Welland Transit was a public transportation agency in Welland, Ontario, Canada from 1977 to 2022. Upon its inception in 1973 the bus service was operated by a private company, known as "Metro Niagara Transit," funded by the city of Welland, which assumed full operation of the transit system in 1977. On January 1st, 2023, it was merged with St. Catharines Transit and Niagara Falls Transit to form Niagara Region Transit.

Eight scheduled routes provided Monday to Sunday daytime service with staggered services during off-peak times and evening service (between 6-11 pm Monday to Saturday). Weekday service was provided on three routes to destinations outside the city to Port Colborne, Niagara Falls, and St. Catharines, under Niagara Region Transit. For outlying areas of the city, a service called Trans-Cab offered taxi connections to the conventional bus service for a small additional fee. Accessible services for people unable to make use of regular buses were available within the city or across the region.

Facilities

Transit Offices and Garage
Address: 75 Federal Road 
Coordinates: 
Functions: Operations and administration, bus charters and bus maintenance/storage.

Transit Terminal
Address: 160 East Main St.
Coordinates: 
Opened: January 19th, 1994 
Functions: Hub for all city bus routes and provision of intercity services
 Niagara Region Transit service to St. Catharines and Niagara Falls
 Megabus/Coach Canada service to Toronto with local stops along the way

Former Services

Bus routes

Welland Transit operated the following routes;

Regular service
Core routes operated Monday through Friday from approximately 6:00AM to 11:00PM, on Saturday from approximately 6:30AM to 10:00PM, and Sunday from 10:00AM to 6:00PM.

 501 Broadway
 502 Rice Road
 503 First Avenue
 504 Fitch Street (a trans cab was used from July 2012 to July 2, 2013)
 505 Lincoln-Wellington
 506 Ontario Road
 508 Woodlawn
 509 Niagara

Student Link Services
23. Brock University Link provided September to May service between Niagara College in Welland and Brock University in St. Catharines, where there are bus connections available to St. Catharines, Thorold and Niagara Falls at the Brock University Hub. The route was taken over by Niagara Region Transit in September 2019, and renamed 70/75A - St Catharines Express via Pelham.

#### Job:
Reproduce the Welland Transit text starting at the words "Former Services" and stopping after "10:00AM to 6:00PM.", and rename "Core routes" to "Main routes" throughout.

#### Source material:
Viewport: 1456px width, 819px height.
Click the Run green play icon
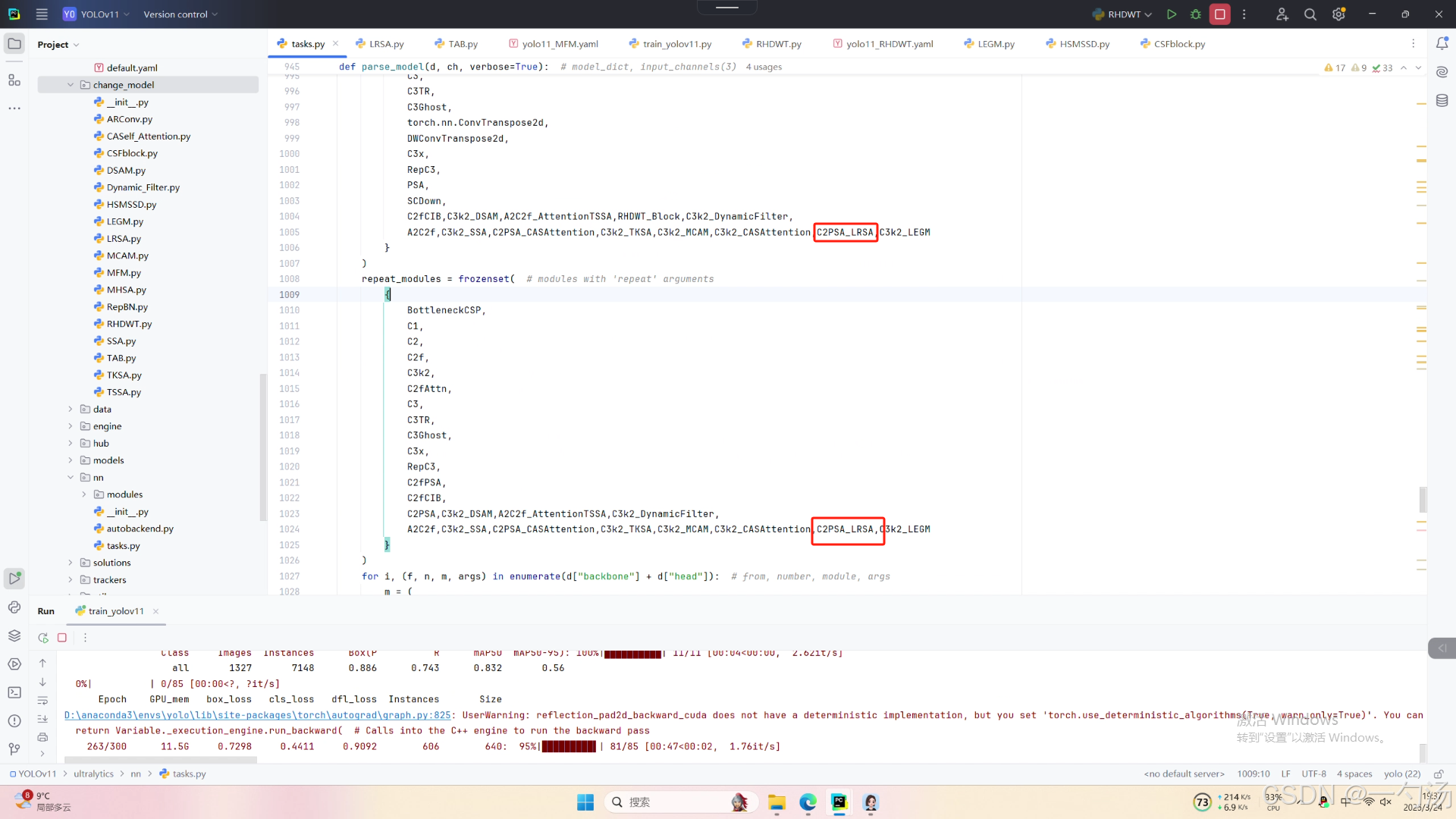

#### Written response:
Former Services

Bus routes

Welland Transit operated the following routes;

Regular service
Main routes operated Monday through Friday from approximately 6:00AM to 11:00PM, on Saturday from approximately 6:30AM to 10:00PM, and Sunday from 10:00AM to 6:00PM.